Faith Special Section

Editor’s note: Faith can be an opener, no matter the form it takes

My grandmother is a bhiksuni, or Buddhist nun, who can always bring serenity into every conversation. She will be 93 soon. This issue is dedicated to her. | Courtesy of Nguyen Le

My grandmother is a bhiksuni, or Buddhist nun, who can always bring serenity into every conversation. She will be 93 soon. This issue is dedicated to her. | Courtesy of Nguyen Le

Point upward, and we will all say it’s the sky. Ask who governs that space, and get ready for conflicting answers.

Depending on the person you talk to, the figure that looks after and over us assumes different names and is described in different ways. For me, it’s the Buddha.

Back in Vietnam, whenever Tet comes around, my family goes to a monastery about 30 miles from the city where my elders and theirs are residing. It is here that I can express my gratitude toward the Buddha, whom my parents said has been looking after everyone in the household since my first breath and will continue to do so for the next in my bloodline.

You give thanks to the Buddha by lighting an incense (or a bunch on special occasions), clasping them with your palms, raising them to your forehead and gently whispering your prayers. With complete focus and all my heart, my parents assert that whatever goodness I yearn for will be realized: be it safe travels, freedom from ailments, a passing grade or being able to support my family now — and my families later.

Of course, how I make contact with the higher power is different from someone else’s method.

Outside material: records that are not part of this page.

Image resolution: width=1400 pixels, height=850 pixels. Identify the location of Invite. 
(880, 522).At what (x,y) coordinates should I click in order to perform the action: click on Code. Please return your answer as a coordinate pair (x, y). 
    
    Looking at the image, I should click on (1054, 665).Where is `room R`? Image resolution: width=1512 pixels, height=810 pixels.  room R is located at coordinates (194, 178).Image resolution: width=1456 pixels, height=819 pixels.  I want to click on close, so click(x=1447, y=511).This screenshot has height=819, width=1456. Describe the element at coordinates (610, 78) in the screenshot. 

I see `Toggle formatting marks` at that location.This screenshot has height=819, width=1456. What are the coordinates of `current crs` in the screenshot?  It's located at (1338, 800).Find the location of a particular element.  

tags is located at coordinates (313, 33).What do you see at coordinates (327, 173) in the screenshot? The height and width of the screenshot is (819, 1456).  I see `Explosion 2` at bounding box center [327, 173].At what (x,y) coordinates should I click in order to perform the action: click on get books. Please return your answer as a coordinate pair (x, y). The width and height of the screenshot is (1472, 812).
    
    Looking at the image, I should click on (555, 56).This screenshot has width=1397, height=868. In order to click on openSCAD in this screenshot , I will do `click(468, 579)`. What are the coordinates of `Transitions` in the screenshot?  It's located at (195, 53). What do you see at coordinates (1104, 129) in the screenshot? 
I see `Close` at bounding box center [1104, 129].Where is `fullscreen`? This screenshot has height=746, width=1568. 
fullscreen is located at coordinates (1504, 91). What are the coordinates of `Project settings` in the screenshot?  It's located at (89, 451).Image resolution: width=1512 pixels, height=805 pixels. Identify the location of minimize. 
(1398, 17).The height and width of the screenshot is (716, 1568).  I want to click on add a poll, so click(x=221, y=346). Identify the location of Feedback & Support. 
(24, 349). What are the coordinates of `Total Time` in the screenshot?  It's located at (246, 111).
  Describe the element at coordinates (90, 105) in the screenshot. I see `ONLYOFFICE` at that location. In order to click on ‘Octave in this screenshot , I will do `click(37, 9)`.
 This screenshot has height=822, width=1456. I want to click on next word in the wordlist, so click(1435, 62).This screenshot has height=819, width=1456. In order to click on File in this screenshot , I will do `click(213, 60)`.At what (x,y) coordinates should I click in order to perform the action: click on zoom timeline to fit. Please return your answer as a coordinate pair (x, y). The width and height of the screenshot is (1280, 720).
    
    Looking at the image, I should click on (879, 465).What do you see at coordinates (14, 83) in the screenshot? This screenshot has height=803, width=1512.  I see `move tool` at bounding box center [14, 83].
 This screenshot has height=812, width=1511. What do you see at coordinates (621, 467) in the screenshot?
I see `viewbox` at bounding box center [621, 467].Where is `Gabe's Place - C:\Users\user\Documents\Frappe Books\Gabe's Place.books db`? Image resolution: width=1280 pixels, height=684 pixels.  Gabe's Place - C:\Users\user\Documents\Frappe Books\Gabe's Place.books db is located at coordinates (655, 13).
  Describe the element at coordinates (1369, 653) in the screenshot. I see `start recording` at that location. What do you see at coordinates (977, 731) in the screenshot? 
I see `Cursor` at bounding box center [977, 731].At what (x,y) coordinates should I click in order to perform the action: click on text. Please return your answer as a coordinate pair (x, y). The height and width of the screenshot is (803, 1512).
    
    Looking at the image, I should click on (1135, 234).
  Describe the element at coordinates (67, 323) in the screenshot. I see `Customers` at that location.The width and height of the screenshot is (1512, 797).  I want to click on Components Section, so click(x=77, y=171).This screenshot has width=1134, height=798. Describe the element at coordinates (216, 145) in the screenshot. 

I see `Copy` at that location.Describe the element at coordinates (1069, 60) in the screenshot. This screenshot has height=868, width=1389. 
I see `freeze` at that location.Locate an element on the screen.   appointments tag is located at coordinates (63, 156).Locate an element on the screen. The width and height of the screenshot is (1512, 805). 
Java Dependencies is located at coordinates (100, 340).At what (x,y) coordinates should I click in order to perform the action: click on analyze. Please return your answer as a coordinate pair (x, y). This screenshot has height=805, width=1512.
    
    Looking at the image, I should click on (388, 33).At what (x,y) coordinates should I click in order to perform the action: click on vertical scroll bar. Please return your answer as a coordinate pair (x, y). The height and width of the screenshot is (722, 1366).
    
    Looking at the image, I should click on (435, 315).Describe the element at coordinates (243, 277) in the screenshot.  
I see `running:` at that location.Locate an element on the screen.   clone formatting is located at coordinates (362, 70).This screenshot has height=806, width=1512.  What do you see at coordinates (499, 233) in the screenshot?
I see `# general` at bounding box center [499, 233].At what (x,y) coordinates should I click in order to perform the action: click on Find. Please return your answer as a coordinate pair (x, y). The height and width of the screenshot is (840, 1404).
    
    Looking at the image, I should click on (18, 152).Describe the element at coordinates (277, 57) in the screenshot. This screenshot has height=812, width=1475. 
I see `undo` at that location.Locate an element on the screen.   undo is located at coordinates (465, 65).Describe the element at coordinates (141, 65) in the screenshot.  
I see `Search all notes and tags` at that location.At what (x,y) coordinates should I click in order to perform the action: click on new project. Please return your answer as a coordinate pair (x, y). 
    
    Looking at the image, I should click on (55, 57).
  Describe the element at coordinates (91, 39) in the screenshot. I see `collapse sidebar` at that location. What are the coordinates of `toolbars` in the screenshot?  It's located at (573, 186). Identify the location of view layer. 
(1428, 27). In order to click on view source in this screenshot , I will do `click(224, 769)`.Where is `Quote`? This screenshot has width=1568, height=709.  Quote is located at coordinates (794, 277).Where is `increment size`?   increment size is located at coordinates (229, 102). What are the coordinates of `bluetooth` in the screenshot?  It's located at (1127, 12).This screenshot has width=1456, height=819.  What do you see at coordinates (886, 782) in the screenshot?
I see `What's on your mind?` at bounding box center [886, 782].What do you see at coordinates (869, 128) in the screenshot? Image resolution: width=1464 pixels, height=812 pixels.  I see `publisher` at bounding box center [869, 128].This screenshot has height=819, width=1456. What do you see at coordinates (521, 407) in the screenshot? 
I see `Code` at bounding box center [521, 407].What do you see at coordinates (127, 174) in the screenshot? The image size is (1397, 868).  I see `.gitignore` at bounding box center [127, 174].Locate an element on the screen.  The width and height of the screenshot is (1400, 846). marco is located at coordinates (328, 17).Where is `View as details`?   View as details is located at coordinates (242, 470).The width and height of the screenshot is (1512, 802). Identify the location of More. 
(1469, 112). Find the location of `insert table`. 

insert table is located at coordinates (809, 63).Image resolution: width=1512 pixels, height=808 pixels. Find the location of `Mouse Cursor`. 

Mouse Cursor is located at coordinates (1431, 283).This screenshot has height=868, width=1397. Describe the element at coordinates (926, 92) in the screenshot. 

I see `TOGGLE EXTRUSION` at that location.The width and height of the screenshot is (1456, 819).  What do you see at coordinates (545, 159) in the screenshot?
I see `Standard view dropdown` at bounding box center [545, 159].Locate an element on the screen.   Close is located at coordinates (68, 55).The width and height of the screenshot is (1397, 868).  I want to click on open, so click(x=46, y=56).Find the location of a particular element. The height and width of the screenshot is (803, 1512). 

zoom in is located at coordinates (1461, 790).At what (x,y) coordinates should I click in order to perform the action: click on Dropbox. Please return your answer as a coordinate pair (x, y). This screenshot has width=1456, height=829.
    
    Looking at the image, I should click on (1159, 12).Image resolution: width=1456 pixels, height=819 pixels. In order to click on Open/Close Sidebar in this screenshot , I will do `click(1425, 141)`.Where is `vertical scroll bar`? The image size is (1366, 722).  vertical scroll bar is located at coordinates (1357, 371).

A few might use their access to the omnipresent figure to get “permission” to do harm. There are also those who deem there’s little proof to comprehend the person upstairs, or simply that there’s no one there at all.

Vietnam, like the U.S., has a couple of lines in the constitution stating how all faiths in the universe can have a place in everyday life. In reality, the differences in who and how you worship is an agent to raise scorn or draw a rift in the community.

There has been plenty of the latter here in this nation — something to which recent headlines and the comment section underneath them can attest. It has reached a point where the world seems to have only two religions to name, and “with prejudice” is the only appropriate way for one to show awareness of the other.

This is where the Faith Issue comes in. In the pages that follow, I hope you will find a snippet of your faith among others, and how each is good and perceived. “Snippet” is the key word here: only a peek, only a piece, only a patch in the whole canvas that make up your creed.

But sometimes people forge a definition out of this particular patch. Like all definitions, it is a simplification of a grander thing. Rather than be contented, the tree you see should encourage you to inspect the whole forest.

Stay open-minded as you read on. Use an element of a faith that you will read through here as new knowledge, known information to share and a topic for civilized discussions. Too often religion, when brought up, is handled with silence, aversion or hostility when it is one of the most crucial topics to know about.

Yes, faith can be heady, weighty and, at times, ugly. It also has everything that is otherwise, too.

As with all published materials from The Cougar, the articles in the Faith Issue will personally enlighten you and continue the global exchange of ideas — in particular those about the force overlooking all lives and the guidelines from said force that we have chosen to upheld.

I have faith that what I wish for can happen.